> [WORK TO BE COMPLETED]: Rescale the items starting at the line that has "Select the keyword short" and ending after the line that has "tap(240, 91)". Write out only those lines, requests included, with every coordinate in the answers multiplied by 0.55 and rounded to a whole number, halves going up.

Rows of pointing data
########
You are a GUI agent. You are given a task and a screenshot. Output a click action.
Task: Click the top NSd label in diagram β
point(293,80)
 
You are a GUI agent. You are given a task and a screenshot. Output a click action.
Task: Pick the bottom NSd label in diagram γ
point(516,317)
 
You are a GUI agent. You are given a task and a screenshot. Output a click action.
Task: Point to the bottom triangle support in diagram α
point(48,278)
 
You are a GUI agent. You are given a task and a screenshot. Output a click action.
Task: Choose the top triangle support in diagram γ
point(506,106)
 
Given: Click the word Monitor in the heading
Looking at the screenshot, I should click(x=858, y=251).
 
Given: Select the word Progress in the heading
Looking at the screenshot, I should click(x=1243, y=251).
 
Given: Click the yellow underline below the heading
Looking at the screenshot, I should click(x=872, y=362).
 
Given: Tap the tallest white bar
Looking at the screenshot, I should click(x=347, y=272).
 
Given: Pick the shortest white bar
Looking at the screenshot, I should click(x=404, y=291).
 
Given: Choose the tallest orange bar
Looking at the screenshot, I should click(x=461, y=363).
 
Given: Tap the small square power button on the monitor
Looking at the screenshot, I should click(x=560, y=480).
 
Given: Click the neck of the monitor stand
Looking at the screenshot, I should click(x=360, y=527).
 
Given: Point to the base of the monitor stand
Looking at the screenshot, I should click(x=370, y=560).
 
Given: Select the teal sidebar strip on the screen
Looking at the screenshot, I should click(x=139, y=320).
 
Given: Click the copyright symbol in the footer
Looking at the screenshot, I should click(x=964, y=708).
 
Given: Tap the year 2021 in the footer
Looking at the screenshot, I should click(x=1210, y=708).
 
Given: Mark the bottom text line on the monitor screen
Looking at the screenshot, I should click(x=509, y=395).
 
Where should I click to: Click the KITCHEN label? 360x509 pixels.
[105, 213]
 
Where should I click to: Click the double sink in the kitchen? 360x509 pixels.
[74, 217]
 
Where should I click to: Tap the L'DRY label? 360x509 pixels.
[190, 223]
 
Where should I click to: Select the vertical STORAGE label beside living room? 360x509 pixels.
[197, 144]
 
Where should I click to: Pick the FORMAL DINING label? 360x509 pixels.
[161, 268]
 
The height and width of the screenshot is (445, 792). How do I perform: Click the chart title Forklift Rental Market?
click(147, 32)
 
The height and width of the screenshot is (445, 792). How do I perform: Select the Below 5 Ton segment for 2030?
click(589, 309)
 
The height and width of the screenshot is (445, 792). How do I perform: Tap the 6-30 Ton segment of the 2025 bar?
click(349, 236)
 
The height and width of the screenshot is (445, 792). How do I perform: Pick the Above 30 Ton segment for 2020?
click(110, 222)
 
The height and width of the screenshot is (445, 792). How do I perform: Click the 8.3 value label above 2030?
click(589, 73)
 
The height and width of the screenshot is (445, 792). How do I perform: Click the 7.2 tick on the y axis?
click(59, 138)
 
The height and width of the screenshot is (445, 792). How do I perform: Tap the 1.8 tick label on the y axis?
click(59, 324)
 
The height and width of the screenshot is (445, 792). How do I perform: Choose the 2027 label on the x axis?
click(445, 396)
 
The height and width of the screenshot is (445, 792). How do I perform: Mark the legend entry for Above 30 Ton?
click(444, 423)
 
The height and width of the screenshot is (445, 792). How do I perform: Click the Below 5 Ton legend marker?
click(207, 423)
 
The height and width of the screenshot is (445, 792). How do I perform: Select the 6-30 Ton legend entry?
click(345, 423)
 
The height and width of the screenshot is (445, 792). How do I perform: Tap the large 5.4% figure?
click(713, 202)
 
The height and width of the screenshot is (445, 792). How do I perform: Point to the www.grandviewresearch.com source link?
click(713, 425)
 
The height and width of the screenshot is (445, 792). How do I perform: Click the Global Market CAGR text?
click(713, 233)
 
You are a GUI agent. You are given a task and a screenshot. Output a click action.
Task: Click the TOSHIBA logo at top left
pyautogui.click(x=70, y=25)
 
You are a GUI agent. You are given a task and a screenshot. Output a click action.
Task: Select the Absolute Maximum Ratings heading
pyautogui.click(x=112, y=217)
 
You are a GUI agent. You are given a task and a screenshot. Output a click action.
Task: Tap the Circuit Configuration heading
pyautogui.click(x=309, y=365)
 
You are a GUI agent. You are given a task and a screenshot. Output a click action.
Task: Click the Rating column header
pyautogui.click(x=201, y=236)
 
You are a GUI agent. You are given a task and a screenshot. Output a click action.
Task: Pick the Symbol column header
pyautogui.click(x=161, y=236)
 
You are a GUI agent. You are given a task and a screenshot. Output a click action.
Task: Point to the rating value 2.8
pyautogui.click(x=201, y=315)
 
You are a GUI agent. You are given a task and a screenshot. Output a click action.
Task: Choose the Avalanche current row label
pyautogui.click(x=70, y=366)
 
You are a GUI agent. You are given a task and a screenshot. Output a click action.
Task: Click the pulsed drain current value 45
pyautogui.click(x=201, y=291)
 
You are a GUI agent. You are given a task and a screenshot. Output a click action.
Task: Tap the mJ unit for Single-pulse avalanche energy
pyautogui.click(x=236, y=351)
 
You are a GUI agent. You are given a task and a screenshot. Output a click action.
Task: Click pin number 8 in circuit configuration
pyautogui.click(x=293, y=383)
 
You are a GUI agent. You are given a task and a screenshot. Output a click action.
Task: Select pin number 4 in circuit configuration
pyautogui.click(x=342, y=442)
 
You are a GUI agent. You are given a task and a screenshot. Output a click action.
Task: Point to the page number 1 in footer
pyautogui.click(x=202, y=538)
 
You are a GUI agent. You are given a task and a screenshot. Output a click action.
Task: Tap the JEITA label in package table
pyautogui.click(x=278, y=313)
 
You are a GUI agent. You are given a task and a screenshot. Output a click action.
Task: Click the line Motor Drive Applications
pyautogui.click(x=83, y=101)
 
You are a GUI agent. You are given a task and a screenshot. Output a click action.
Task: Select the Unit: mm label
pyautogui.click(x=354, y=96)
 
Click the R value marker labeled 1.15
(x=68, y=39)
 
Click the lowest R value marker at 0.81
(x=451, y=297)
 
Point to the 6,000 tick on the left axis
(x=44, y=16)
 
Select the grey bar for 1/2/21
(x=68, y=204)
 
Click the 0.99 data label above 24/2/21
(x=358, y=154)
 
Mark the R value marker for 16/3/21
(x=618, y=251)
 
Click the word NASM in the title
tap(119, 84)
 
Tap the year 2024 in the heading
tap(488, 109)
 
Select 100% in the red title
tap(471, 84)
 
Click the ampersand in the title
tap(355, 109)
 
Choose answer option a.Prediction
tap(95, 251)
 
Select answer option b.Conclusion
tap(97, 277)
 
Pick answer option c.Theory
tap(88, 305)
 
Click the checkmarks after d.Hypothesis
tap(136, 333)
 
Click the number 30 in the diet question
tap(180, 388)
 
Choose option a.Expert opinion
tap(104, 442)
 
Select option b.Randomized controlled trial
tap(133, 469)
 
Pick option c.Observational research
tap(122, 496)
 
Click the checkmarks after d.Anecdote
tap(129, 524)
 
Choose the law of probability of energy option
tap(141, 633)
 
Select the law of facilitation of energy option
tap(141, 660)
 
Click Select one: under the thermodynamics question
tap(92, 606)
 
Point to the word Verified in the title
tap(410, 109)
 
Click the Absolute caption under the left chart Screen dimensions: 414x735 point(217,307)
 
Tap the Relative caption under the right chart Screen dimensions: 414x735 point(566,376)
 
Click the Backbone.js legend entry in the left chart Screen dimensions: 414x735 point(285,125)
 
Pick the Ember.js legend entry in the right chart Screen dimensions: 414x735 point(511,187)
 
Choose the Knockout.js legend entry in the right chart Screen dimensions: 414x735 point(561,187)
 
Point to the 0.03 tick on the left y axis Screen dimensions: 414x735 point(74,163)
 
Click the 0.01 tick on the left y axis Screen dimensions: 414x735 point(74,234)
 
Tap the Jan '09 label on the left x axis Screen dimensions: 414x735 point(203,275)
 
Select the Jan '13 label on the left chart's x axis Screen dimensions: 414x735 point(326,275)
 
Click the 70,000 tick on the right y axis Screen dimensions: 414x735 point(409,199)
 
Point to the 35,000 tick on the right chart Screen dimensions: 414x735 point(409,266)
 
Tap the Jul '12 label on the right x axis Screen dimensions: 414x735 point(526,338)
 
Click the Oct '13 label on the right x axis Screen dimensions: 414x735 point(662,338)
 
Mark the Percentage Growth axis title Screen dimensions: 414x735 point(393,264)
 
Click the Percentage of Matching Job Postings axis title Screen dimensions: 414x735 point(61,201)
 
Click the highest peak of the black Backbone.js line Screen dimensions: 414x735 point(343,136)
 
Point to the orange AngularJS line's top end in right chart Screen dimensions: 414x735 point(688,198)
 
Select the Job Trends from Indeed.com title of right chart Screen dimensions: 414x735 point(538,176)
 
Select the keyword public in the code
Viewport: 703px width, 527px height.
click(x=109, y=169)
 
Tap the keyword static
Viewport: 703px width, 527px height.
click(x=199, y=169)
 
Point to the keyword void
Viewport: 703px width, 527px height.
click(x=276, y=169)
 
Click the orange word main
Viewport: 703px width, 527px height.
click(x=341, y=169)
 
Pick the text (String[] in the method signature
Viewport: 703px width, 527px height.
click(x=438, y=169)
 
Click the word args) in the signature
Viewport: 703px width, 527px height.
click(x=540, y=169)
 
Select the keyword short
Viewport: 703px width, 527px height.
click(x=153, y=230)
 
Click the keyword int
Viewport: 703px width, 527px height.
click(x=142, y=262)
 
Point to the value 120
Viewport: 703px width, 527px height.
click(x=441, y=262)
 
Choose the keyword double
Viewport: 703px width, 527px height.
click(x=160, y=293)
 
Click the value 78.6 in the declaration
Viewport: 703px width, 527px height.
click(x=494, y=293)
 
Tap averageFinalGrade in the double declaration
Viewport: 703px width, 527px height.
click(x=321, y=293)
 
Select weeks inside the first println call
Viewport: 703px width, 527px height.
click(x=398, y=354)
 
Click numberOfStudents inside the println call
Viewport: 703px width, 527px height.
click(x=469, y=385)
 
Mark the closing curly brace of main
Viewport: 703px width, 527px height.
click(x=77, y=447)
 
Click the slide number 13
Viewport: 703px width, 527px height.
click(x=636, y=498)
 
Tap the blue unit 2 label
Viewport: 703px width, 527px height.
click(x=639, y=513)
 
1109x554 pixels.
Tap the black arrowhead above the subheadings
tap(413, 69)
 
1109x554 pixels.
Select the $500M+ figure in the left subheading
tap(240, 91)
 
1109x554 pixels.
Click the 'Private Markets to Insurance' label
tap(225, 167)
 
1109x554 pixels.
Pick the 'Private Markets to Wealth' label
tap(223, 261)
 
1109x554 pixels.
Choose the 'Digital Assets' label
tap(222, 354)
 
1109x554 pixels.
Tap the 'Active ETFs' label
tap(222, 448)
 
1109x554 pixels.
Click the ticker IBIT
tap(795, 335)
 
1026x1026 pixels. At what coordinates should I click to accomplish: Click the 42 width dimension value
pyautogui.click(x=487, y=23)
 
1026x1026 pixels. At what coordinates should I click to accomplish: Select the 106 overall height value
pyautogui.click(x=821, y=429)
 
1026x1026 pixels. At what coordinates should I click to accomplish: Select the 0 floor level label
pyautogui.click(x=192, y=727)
########
> [CORRECT OUTPUT]:
Select the keyword short
Viewport: 703px width, 527px height.
click(x=84, y=127)
 
Click the keyword int
Viewport: 703px width, 527px height.
click(x=78, y=144)
 
Point to the value 120
Viewport: 703px width, 527px height.
click(x=243, y=144)
 
Choose the keyword double
Viewport: 703px width, 527px height.
click(x=88, y=161)
 
Click the value 78.6 in the declaration
Viewport: 703px width, 527px height.
click(x=272, y=161)
 
Tap averageFinalGrade in the double declaration
Viewport: 703px width, 527px height.
click(x=177, y=161)
 
Select weeks inside the first println call
Viewport: 703px width, 527px height.
click(x=219, y=195)
 
Click numberOfStudents inside the println call
Viewport: 703px width, 527px height.
click(x=258, y=212)
 
Mark the closing curly brace of main
Viewport: 703px width, 527px height.
click(x=42, y=246)
 
Click the slide number 13
Viewport: 703px width, 527px height.
click(x=350, y=274)
 
Tap the blue unit 2 label
Viewport: 703px width, 527px height.
click(x=351, y=282)
 
1109x554 pixels.
Tap the black arrowhead above the subheadings
tap(227, 38)
 
1109x554 pixels.
Select the $500M+ figure in the left subheading
tap(132, 50)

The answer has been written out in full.